SELECTED TEXT =
====
Sharpening Part 8 – Soft Iron 地金

The fissured and cracked jigane of a 70mm plane blade forged by Usui Kengo, another Niigata blacksmith (RIP). Notice the rod which retains the chipbreaker is non-existent, replaced by two short stubs. An elegant detail in this plane body by Ito-san (Soh 宗).

If you can’t explain it to a six year old, you don’t understand it yourself.

Albert Einstein

In the previous article about sharpening Japanese woodworking tool blades we looked primarily at the nature of the hard high-carbon steel used in making woodworking blades. In this post your humble servant will try to dispel some of the confusion that surrounds the other metal used in making most Japanese knives, axes and woodworking blades, namely the soft low-carbon/no-carbon steel called “Jigane” (地金). I hope this brief explanation will improve Beloved Customer’s understanding of some Japanese tools and aid your sharpening efforts.

Sources of Jigane

Most Japanese woodworking blades, and many knives, are comprised of a thin piece of hard high-carbon steel, discussed in your humble servant’s previous post, forge-weld laminated to a piece of softer low-carbon steel or wrought iron called “Jigane” (jee/gah/neh 地金) in Japanese, which translates directly to “ground metal.”

We will discuss this bi-metal lamination more in the next post in this series, but for now take my word that it is essential to the performance of many types of Japanese cutting tools nowadays, and for many centuries was also critical to manufacturing cutting tools in America and Europe as well.

The best jigane material for plane blades is said to be scrap iron salvaged from the boilers of old trains, boats, and factories, etc.. Such boiler tanks were subjected to thousands of heating and cooling cycles during their years in service driving out most of the carbon, indeed making the iron very soft to the point of weakness.
====
TASK INSTRUCTIONS =
A: Reproduce the passage of the article on jigane word for word, starting with "We will discuss" and going on through "Europe as well.".
B: Continue the article on jigane from the point at which it stops.

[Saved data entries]
====
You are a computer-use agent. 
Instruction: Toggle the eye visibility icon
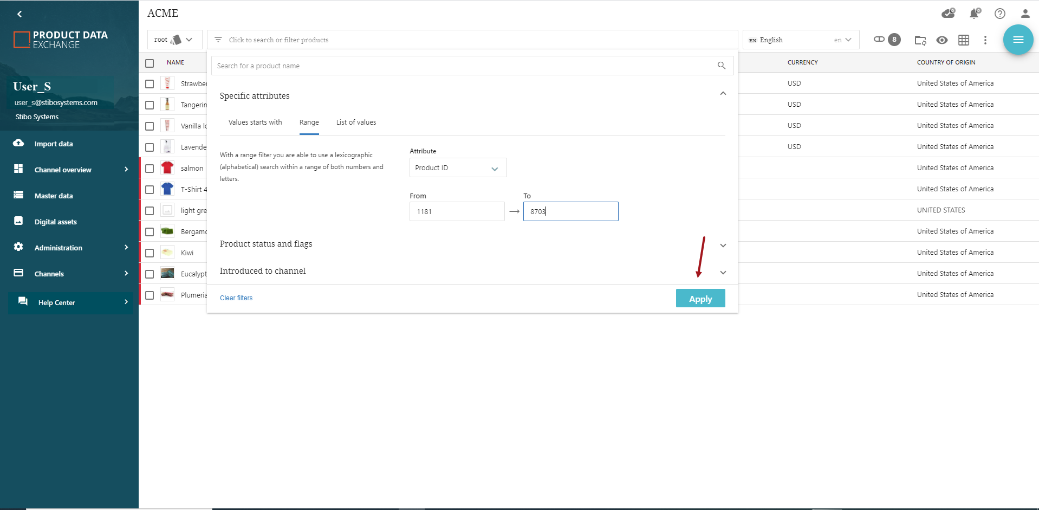[x=942, y=40]
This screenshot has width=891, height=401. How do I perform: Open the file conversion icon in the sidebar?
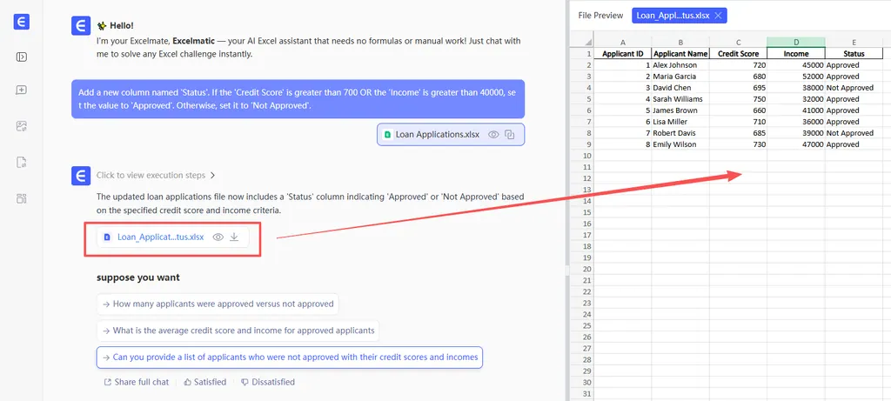pos(22,162)
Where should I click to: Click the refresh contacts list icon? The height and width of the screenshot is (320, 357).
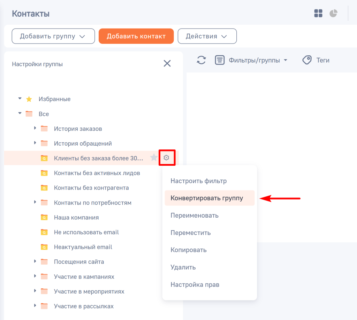[201, 60]
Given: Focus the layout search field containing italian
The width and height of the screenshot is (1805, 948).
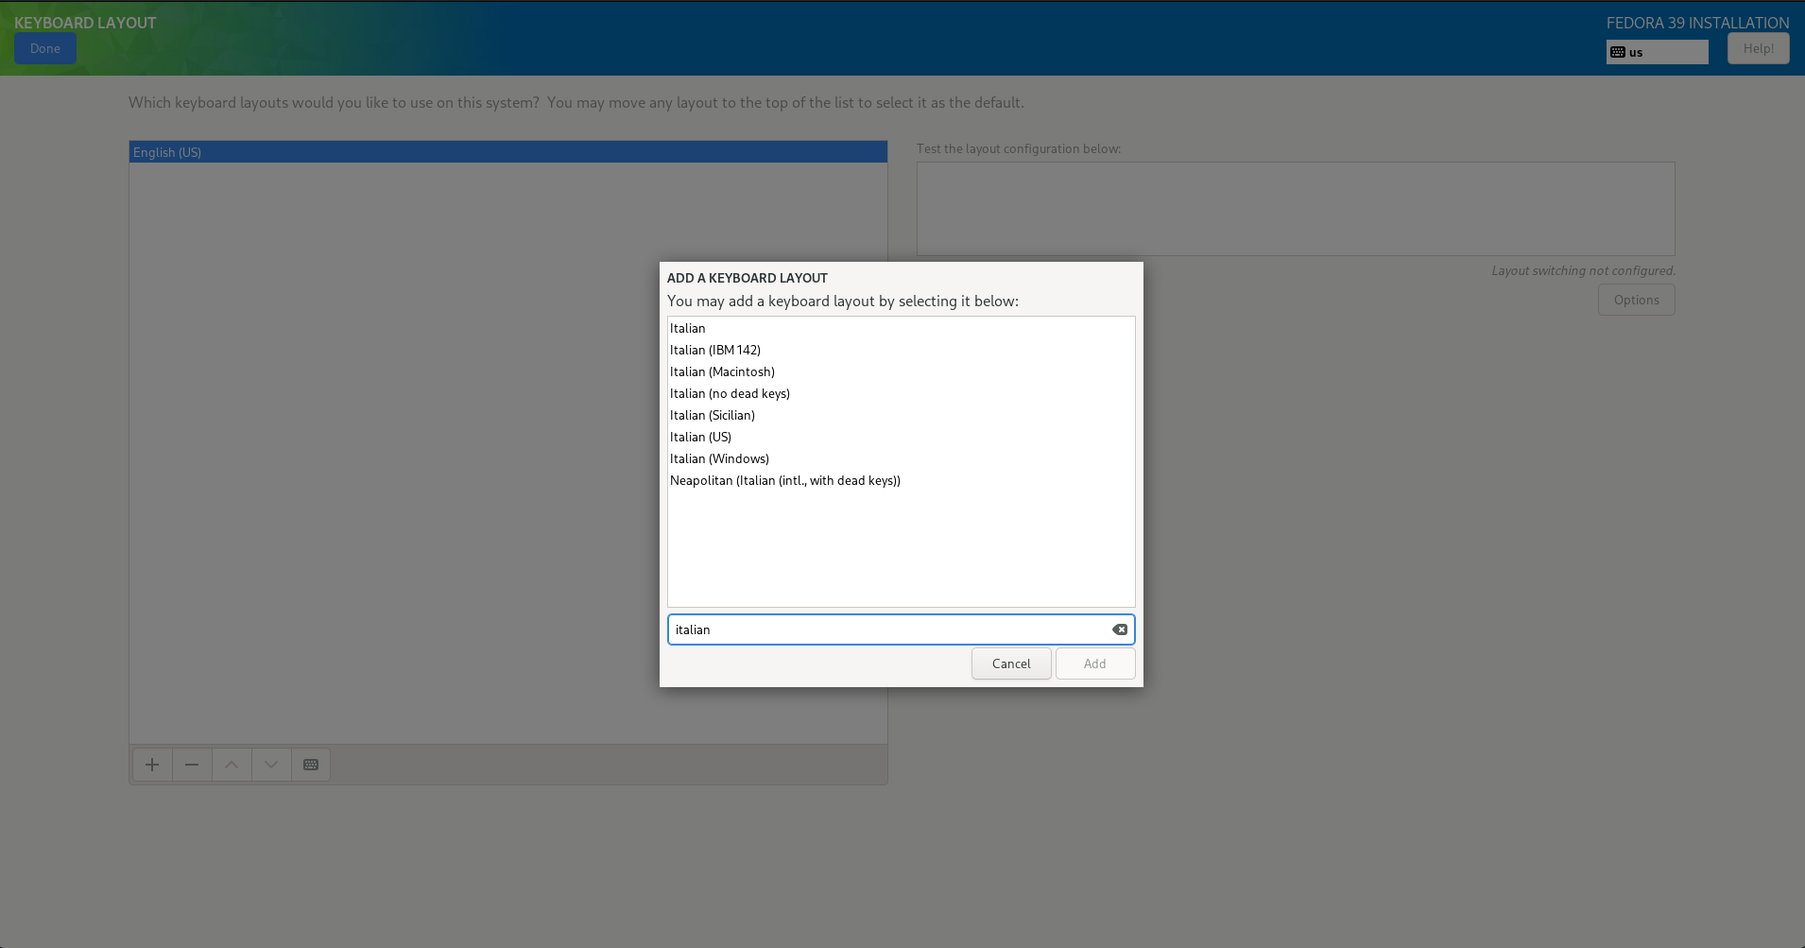Looking at the screenshot, I should (888, 629).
====
FINAL ANSWERS =
A:
We will discuss this bi-metal lamination more in the next post in this series, but for now take my word that it is essential to the performance of many types of Japanese cutting tools nowadays, and for many centuries was also critical to manufacturing cutting tools in America and Europe as well.

B:
The most desirable jigane for plane blades is therefore called “tired” iron, named so because it is not only soft, but because it looks weak and exhibits a visible grain along with cracks and imperfections which those well-versed in Japanese plane blades covet.

A pile of jigane, probably old salvaged structural steel. Looks like boards of old wood, but it ain’t.

Wrought Iron Production

Nowadays, this very low-carbon steel, also known as “ wrought iron,” is not produced in any volume for several reasons. First, demand is just too low to make it worthwhile to manufacture. Hand-forged ornamental iron is the only commercial usage besides Japanese tools of which your humble servant is aware, relatively microscopic markets. In fact, a constant complaint from workers of ornamental iron is the difficulty of working the relatively hard material available to them nowadays.

The second reason is that steel production processes have changed drastically in the last 100 years. For instance, it used to be that steel began as iron ore, basically rocks, which were crushed, melted and refined into wrought iron, an intermediate product of steel production. Indeed, at the time this low-carbon product was much less expensive to produce than high-carbon steel and so was used for everything from the boilers, bridges, trains, ships and anchor chains mentioned above to axes, chisels, farming implements, machinery, what’s called “miscellaneous metals” in the construction industry, and of course plane blades. There are still a few surviving structures around that were made using this weaker material.

Nowadays, things are different. With high temperatures more easily attainable than they were prior to the 1850’s, manufacturing techniques have advanced to the point that carbon is incorporated into the steel automatically entirely eliminating the low-carbon wrought iron intermediate product.

Also, scrap metal has become critical to steel manufacturing processes nowadays. Remember what happened to steel prices worldwide when bloody-handed China was buying up huge volumes of scrap metal worldwide for its Olympic infrastructure building projects?

I think we can agree that this energy-efficient cost-reducing recycling of natural materials is a very good thing. But it does have a tiny downside, namely that most commercial scrap metal available in any useful volume today has been cycled through the modern steel-manufacturing process many times and already contains not only high levels of carbon, relatively speaking, but alloys such as chrome, molybdenum, and nickel from previous melting pots. Indeed, undesirable chemicals such as phosphorus, sulfur and silica tend to be high in typical scrap metal. Keeping the negative impacts of these unintended alloys and impurities under control is a serious challenge for manufacturers of tool steel.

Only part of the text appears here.